Mars 2020, le pays se confine.
Suzanne veut garder le contact avec ses copines et ses copains de Velpeau. « Je trouvais que les enfants n’avaient pas beaucoup la parole ». Son père, Jean, conseiller principal d’éducation dans le Loir-et-Cher, enseignant à l’Institut National Supérieur du Professorat et de l’Éducation de Fondettes et musicien est, lui aussi, coincé à domicile. « Avant, je ne rentrais pas avant 21 h. Là, j’avais plus de temps ». Il assure la partie technique.
Les premiers entretiens en distanciel sont enregistrés sur le téléphone ou l’ordinateur. « Pour les premières interviews de terrain, on avait bien un micro mais c’était pour faire sérieux, il n’était pas branché, rigole encore le papa. On s’est équipé depuis ».
Radio Velpo est née et son audience dépasse rapidement le cadre familial et amical. Les premières « pastilles » de 5 minutes deviennent des émissions de 20 minutes. « J’ai compris que Radio Velpo, c’est le podcast pas pour les idiots ! Je suis forcément concerné… du moins je l’espère », s’amuse l’ancien Président de la République, François Hollande, lorsqu’il répond à Suzanne en avril 2021. Car oui, la gamine est culottée. « On l’a sollicité par email, se rappelle le papa. Il était prêt à faire l’entretien directement mais Suzanne a eu un peu peur. Il nous a transmis l’enregistrement de ses réponses ».
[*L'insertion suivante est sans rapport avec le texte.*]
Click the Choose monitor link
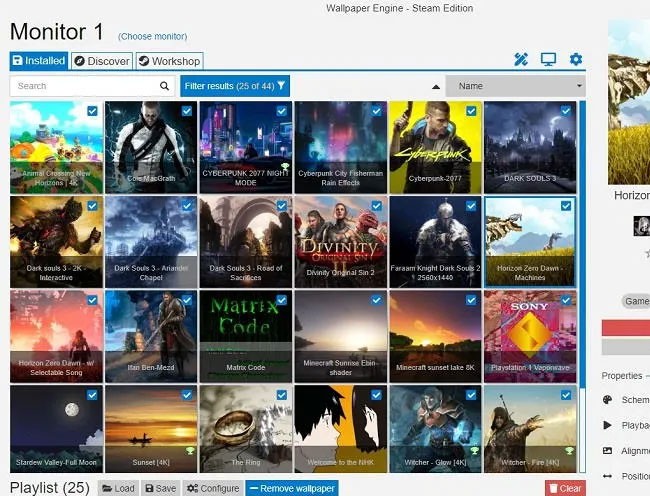tap(151, 36)
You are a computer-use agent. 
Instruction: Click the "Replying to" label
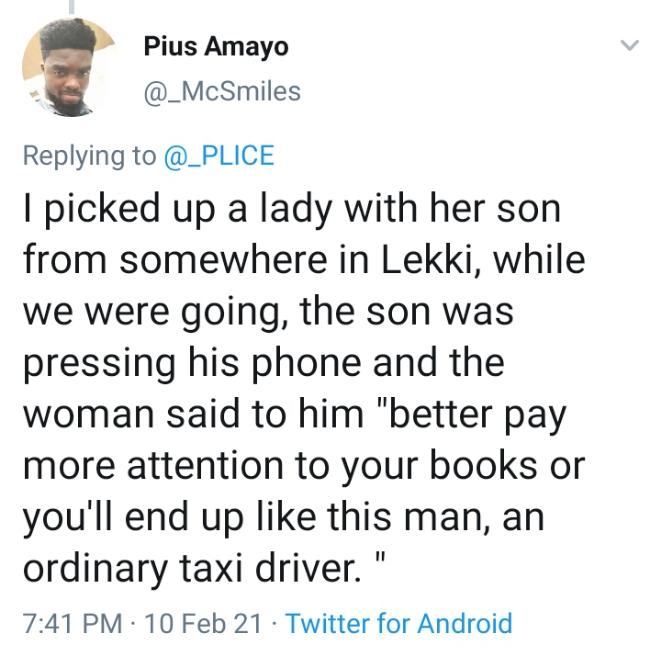click(89, 156)
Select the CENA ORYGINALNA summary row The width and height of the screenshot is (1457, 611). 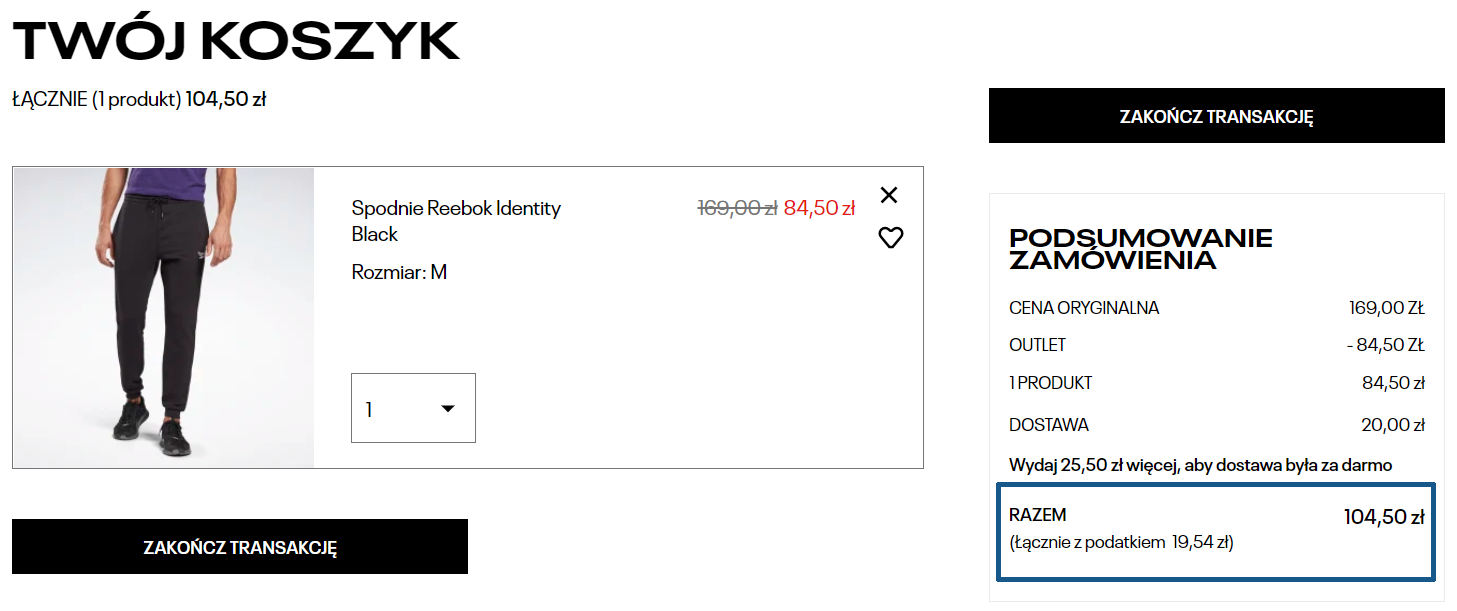[x=1216, y=308]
Aujourd’hui Radio Velpo, c’est plus de 76 émissions, diffusées sur la plupart des sites de balladodiffusion (podcast), 400 000 téléchargements dans le monde entier… et une rediffusion sur Radio Campus Tours (99.5 FM) le mercredi de 9 h 30 à 10 h 30 et le samedi de 9 h à 10 h. De sa bande de copains, la « rédaction » s’est élargie à plus de 200 contributeurs de toute la France (pour participer envoyez vos sujets de 2 mn 30 maximum à radiovelpo@gmail.com). L’écolière prépare son avant-dernière année en élémentaire et ses parents la préservent autant qu’ils le peuvent.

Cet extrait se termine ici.